Hugo Giovanetti Viola

Artiganes o pierdas es el extraordinario titular que le dedicó el diario argentino Olé a la


actuación de la selección uruguaya cuando terminó el Mundial de Sudáfrica.

Y dos mundiales después esta insuperable poetización del factor místico recuperado por
el fútbol celeste desde que el maestro Tabárez diseñó un proceso enraizado en la grandeza
del arquetipo oriental que subyace indoblegablemente bajo nuestra endémica aridez
cultural, sigue más vigente que nunca.

Y nuestro pueblo ha vuelto a sentirse unificado bajo un símbolo purificador como sucedió
en el enclave fundacional del Ayuí, donde aprendimos, hace más de dos siglos, que La
Patria es la naturaleza, es la religión, es la vida misma de la vida, es el hogar supremo,
el instinto de los instintos, la condición misma de nuestra dicha. La Patría es una síntesis
del Universo y una rama de la humanidad. Es algo dulce, etéreo, arrullador, alado,
invisible, personal, colectivo, insustituible, único porque la Patria nace con nosotros o
más bien dicho, la Patria somos nosotros mismos.

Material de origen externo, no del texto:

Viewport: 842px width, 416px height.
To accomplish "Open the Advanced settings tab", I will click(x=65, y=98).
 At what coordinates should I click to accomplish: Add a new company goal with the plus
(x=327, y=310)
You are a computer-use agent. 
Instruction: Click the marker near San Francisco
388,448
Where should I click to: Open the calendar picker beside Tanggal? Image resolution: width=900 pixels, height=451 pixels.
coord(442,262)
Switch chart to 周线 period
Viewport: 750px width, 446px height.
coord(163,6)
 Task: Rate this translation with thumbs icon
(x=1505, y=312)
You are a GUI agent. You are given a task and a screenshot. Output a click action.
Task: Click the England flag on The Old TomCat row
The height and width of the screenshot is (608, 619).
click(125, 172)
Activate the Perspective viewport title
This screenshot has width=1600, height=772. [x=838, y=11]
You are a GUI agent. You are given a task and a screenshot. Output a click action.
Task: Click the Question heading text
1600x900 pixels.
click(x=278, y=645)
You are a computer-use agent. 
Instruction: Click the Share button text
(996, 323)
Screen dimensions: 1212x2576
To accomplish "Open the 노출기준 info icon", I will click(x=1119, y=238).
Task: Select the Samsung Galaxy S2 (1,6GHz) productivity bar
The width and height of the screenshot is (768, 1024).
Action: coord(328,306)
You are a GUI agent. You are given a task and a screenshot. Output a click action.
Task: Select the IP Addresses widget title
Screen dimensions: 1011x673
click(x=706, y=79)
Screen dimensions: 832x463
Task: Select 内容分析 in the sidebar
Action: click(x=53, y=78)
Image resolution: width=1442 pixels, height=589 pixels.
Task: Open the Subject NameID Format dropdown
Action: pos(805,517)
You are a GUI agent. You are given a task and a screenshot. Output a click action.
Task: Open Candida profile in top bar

Esta definición pertenece a Julio Herrera y Reissig, que ya a principios del 900 prohibió
que la uruguayez hipócrita le pisara el altillo donde se atrevió a soñar con una Poesía
Grande.

Y fue precisamente el fútbol, al ser capaz de aunar la gracia de orfebrería del barroco
mestizo con la garra del comunismo jesuítico-guaraní que inspiró al Protector, el que
supo pintarle la cara al mundo de celeste.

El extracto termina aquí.